As I told Brian, I was hoping the Lambda folks would find themselves required to add overload disambiguation to member references, along the lines Jochen suggested — 'PrintStream::println(int)' – at which point we 292'ers could ask for MethodHandle (and jlr.Method) as target types.

I still think it may be worth doing, but only if the syntax is competent beyond the 99% level to describe all methods and constructors (which the overloading restriction prevents).  Fields would be good too, but those seem to be even farther off the table.

For the record, there might be a couple of other approaches.  I am not proposing these seriously for JDK 8, but here they are, A and B.

A. Define enough extra poly-to-interface conversions to allow a universal functional type to be defined. [1]

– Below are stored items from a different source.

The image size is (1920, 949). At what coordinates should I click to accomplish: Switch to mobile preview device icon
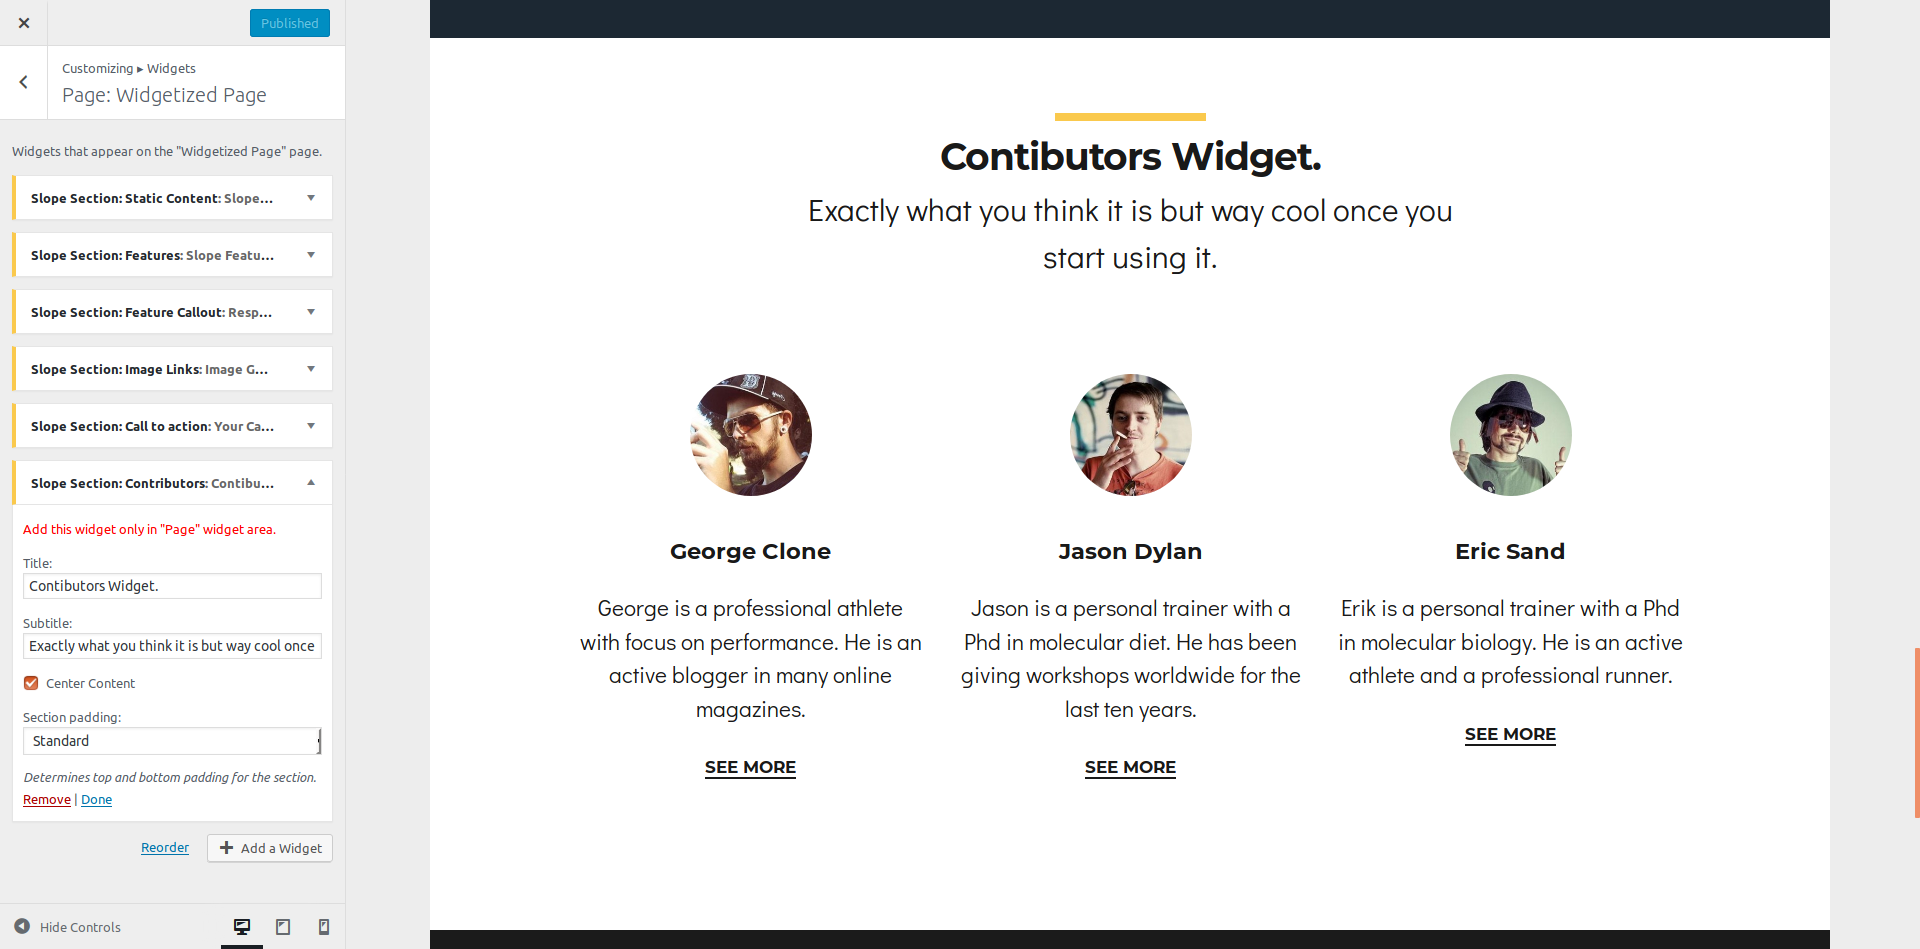[x=324, y=927]
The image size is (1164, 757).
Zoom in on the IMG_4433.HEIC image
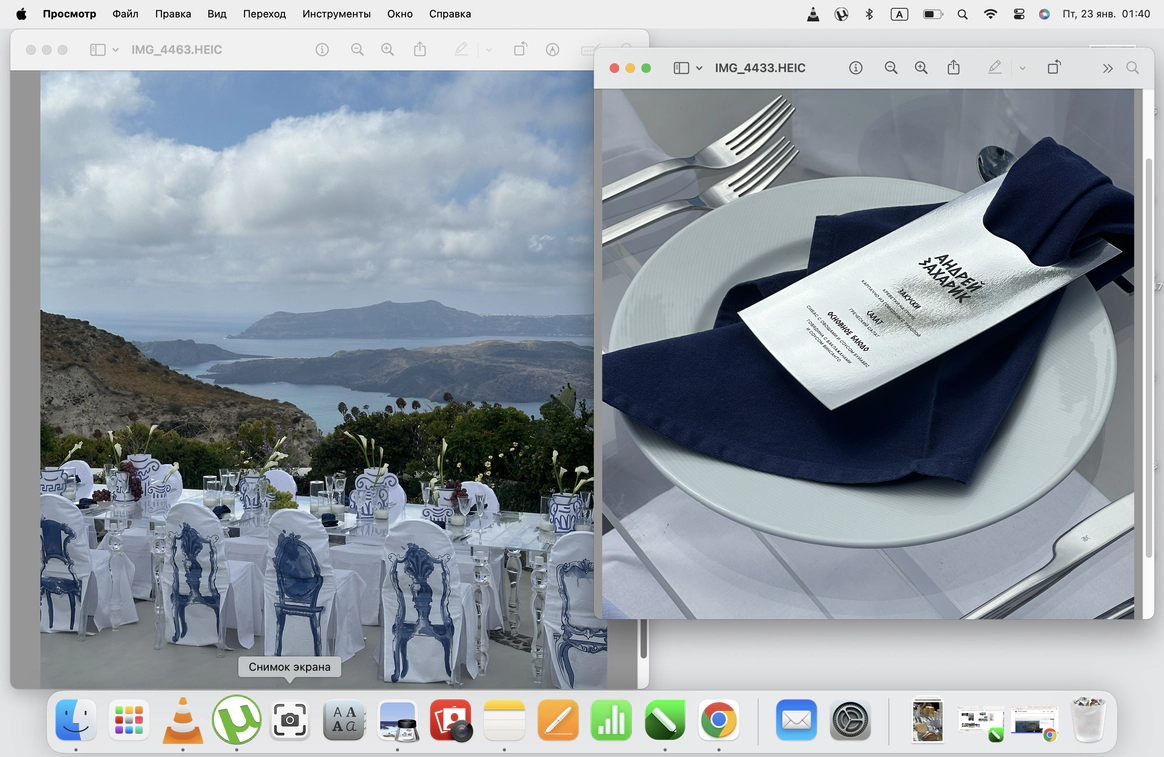(922, 68)
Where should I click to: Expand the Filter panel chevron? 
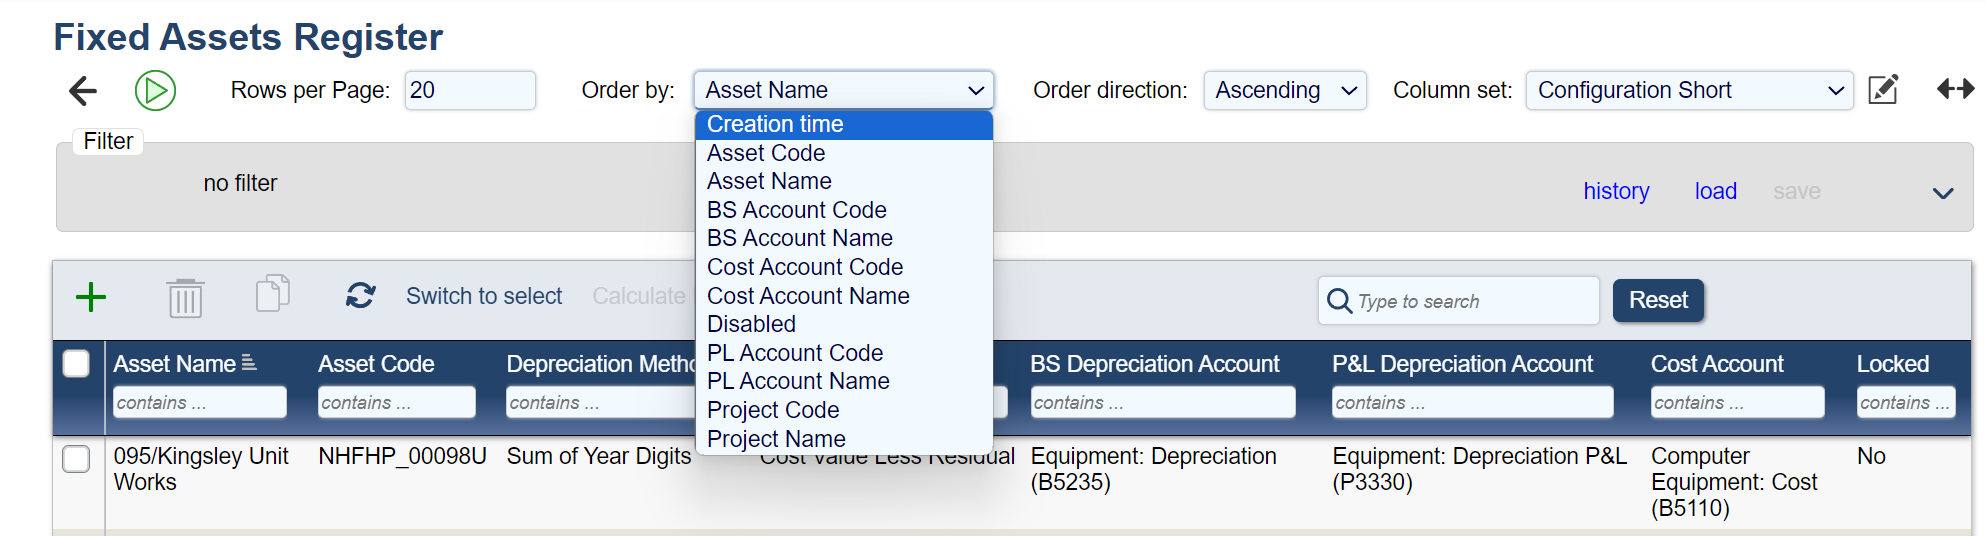pyautogui.click(x=1942, y=193)
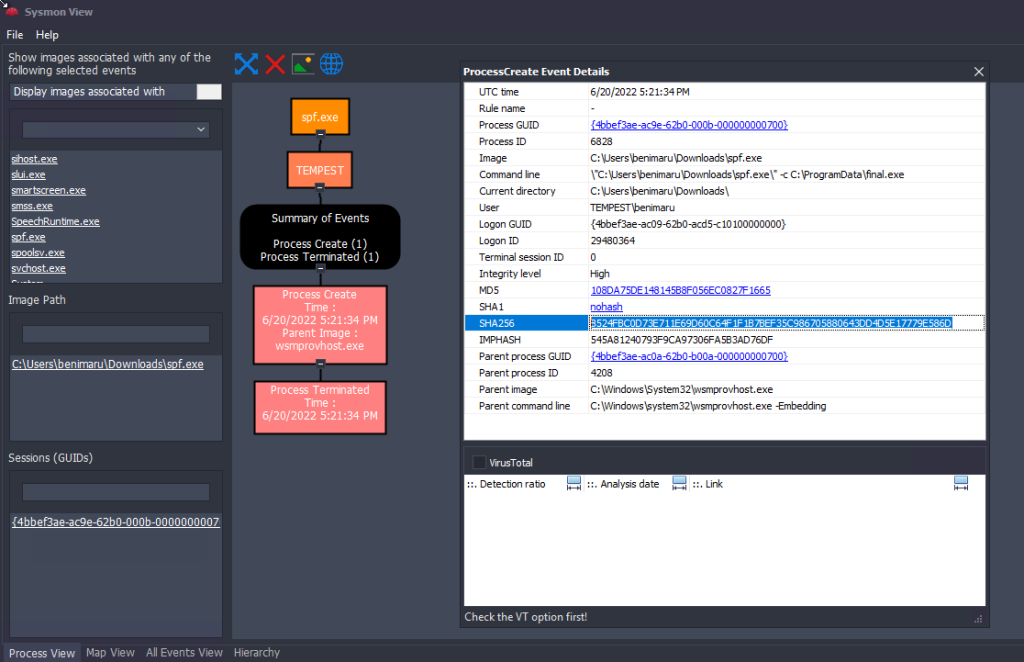Click column resize icon at Link column end
This screenshot has width=1024, height=662.
[x=961, y=484]
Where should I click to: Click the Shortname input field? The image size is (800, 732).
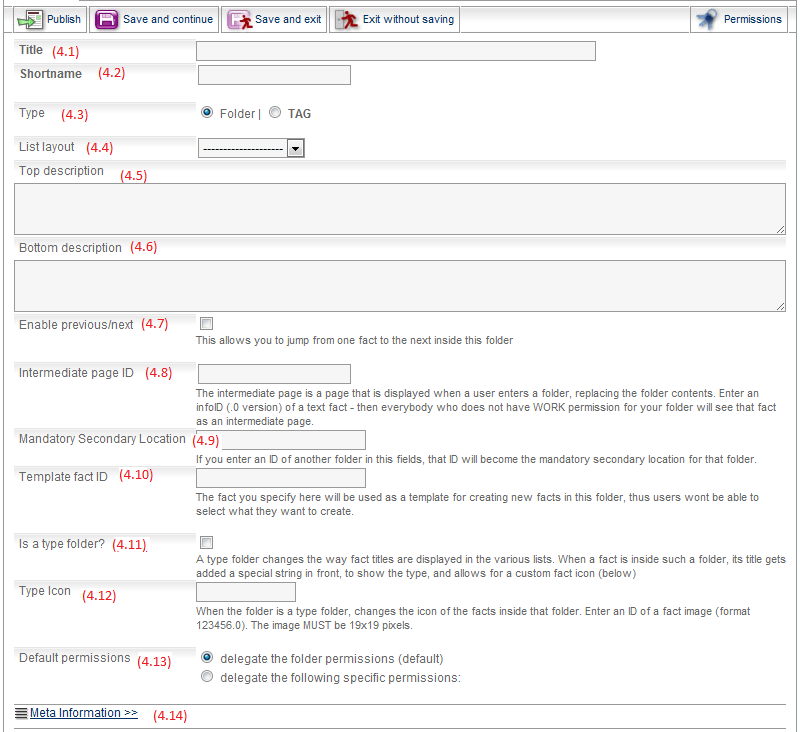click(274, 75)
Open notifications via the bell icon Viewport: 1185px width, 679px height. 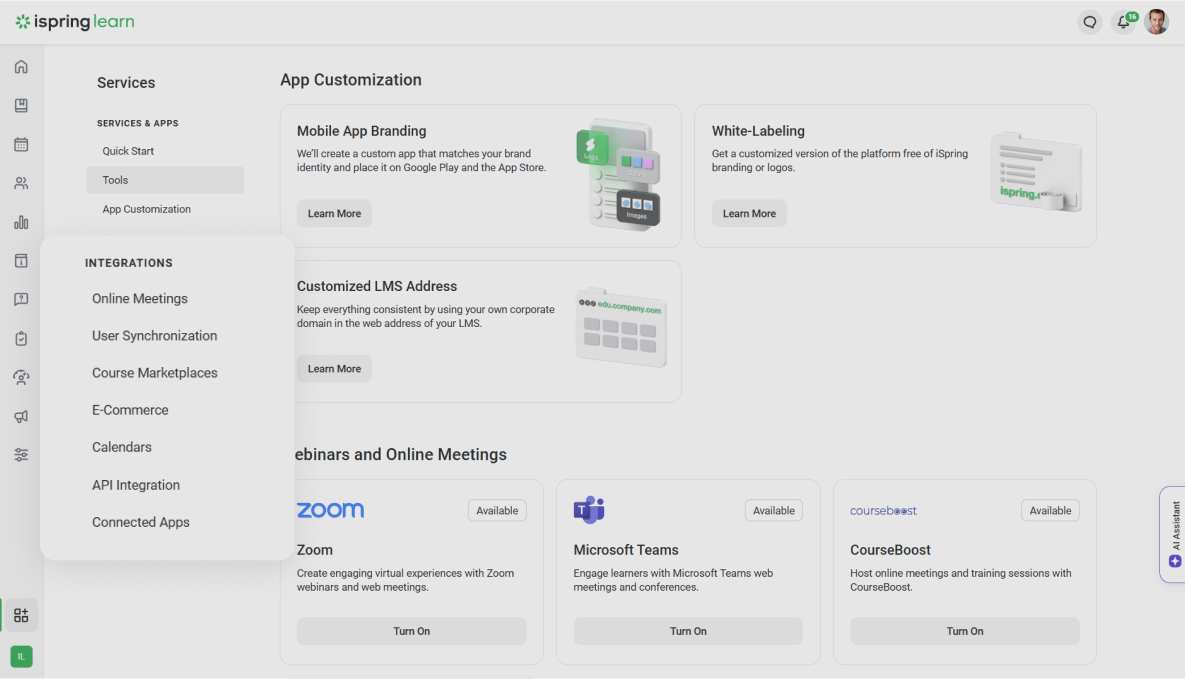tap(1122, 22)
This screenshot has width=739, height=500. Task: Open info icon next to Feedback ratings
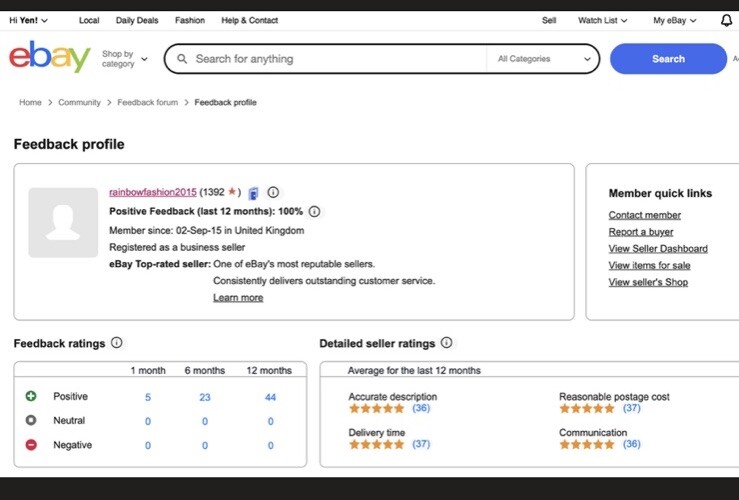click(116, 343)
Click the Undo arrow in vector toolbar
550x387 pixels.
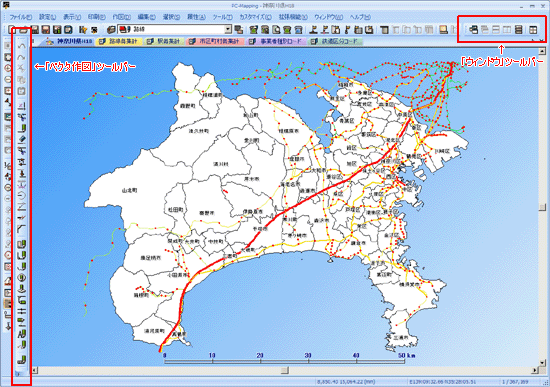22,45
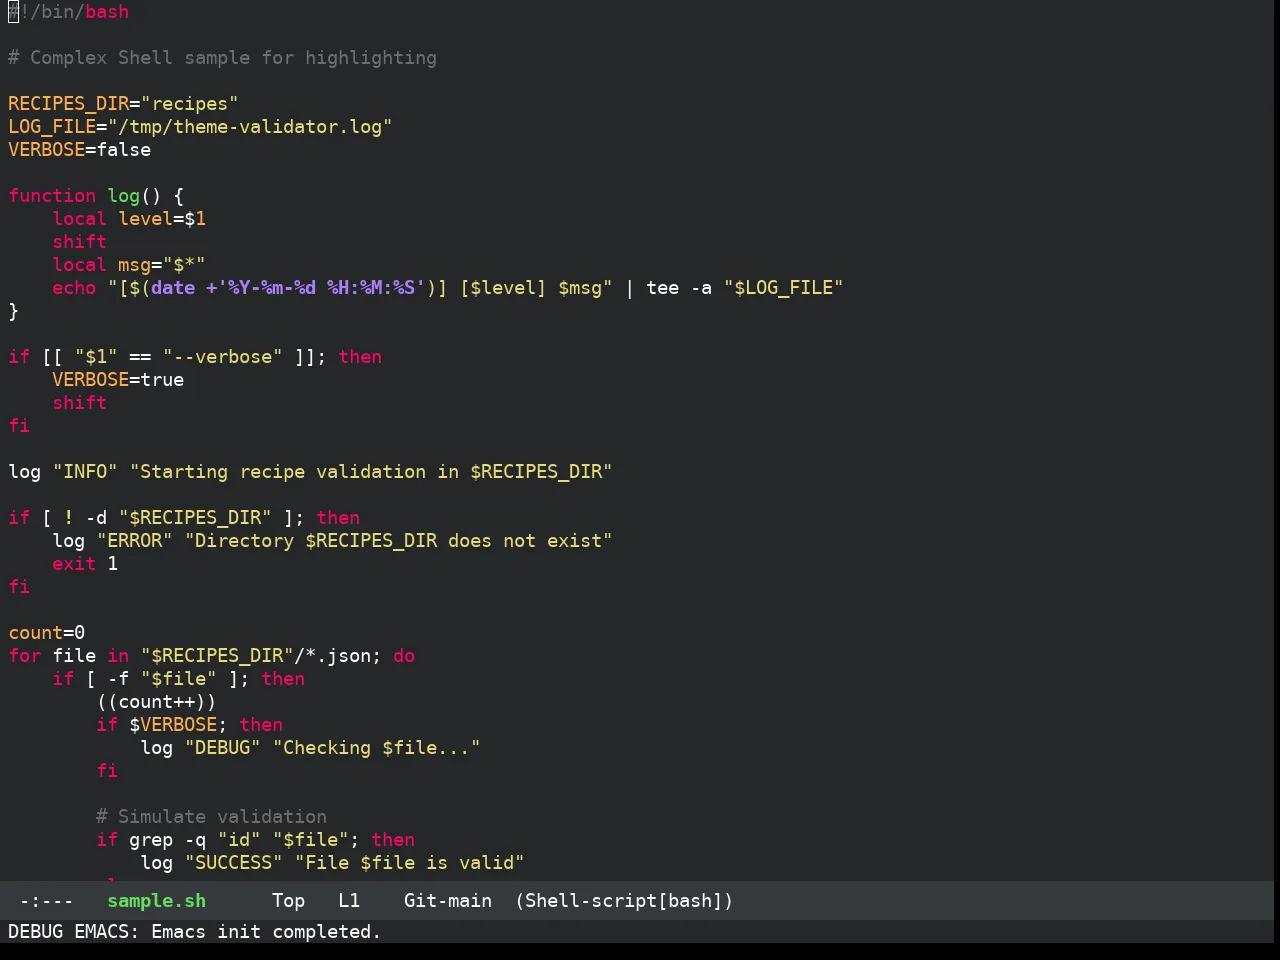Image resolution: width=1280 pixels, height=960 pixels.
Task: Click the LOG_FILE path string
Action: [x=250, y=127]
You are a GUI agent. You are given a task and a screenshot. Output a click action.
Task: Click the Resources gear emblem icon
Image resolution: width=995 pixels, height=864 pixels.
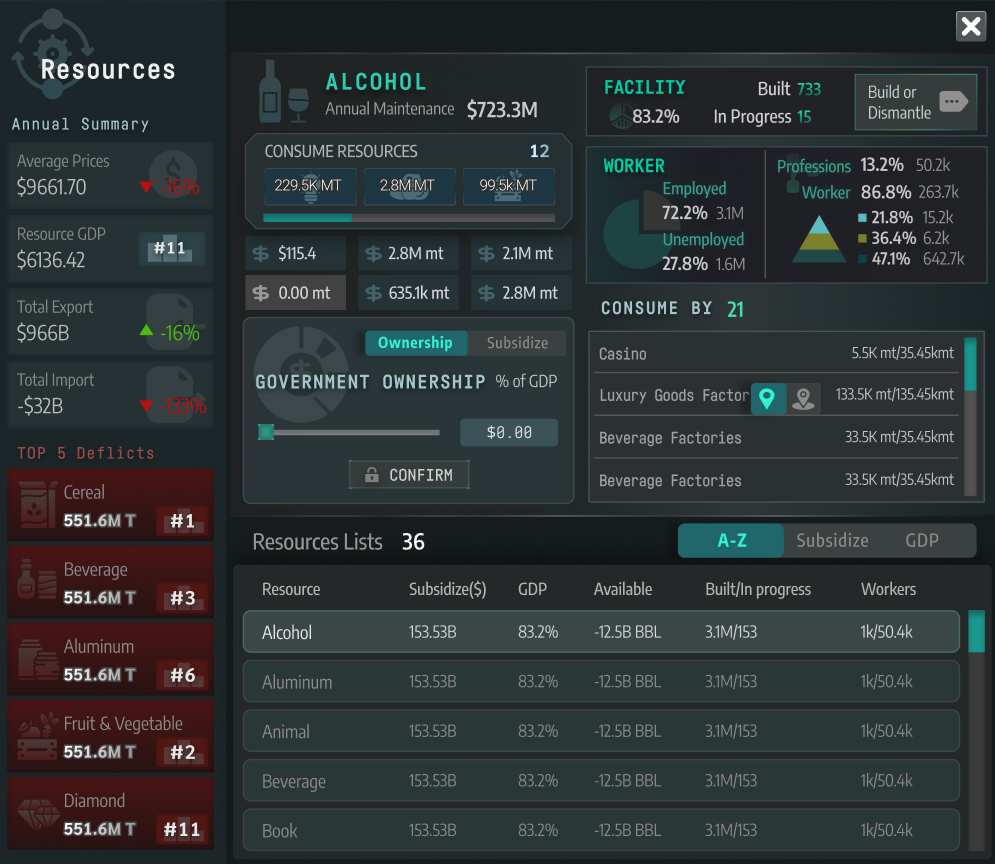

  UniversalFunction uf0 = ()->8;
  UniversalFunction uf1 = String::concat;
  UniversalFunction uf2 = (int n)->{System.out.println(n);}

Then define a cracking API that can conspire with the metafactory for uf0, uf1, and uf2 to crack out the insides.

B. (This is from an idea suggested by Brian.)  Define javac-time constant folding rules for the following methods:
   MethodHandles.lookup()
   MethodType methodType(...)
   Lookup.findVirtual() ...

When an expression involving only these (with constant String and Class leaves) can be proven to resolve at compile time, replace the expression with a CONSTANT_MethodHandle or CONSTANT_MethodType.

Maybe gate the whole thing on an annotation @MustBeAConstantPoolConstant, to avoid surprises after compile time.

Would require either harmonizing the CONSTANT_MethodHandle resolution rules with the Lookup.findFoo rules, or special dispensation to vary the exception types from ReflectiveOperationException to LinkageError.

Anyway, this note is to put some ideas out for longer-term thought.

My next message will discuss the proposal for the MethodHandleInfo API, for cracking "direct" method handles only.

— John

[1] A universal functional type could look something like this:

  @FunctionalInterface interface MyUniversal<R,X> {
    R myApply(@CastThisCovariantPolyArgument Object... anyArgs) throws X;
  }

So:

  MyUniversal<?,?> foo = (int n, String s)->{System.out.println(n+": "+s);}

evaluates to something like:

  MyUniversal<?,?> foo = new MyUniversal<Void,RuntimeException>() {
    @Override Void myApply(Object[] av) {
      if (av.length != 2)  throw new WrongMethodTypeException();
      int n = (int)av[0]; String s = (String)av[1];
      {System.out.println(n+": "+s);}
    }
  }

I'm not sure if this idea is good for much besides a target type that always wins.
Any random call like 'foo.myApply(1, 2, false)' would likely throw a WMTE or CCE.
Then there is the question of how these covariant varargs guys interact with the "most specific overloading" rules.
(Method handles make signature polymorphism work by exposing their type and allowing asType conversions.)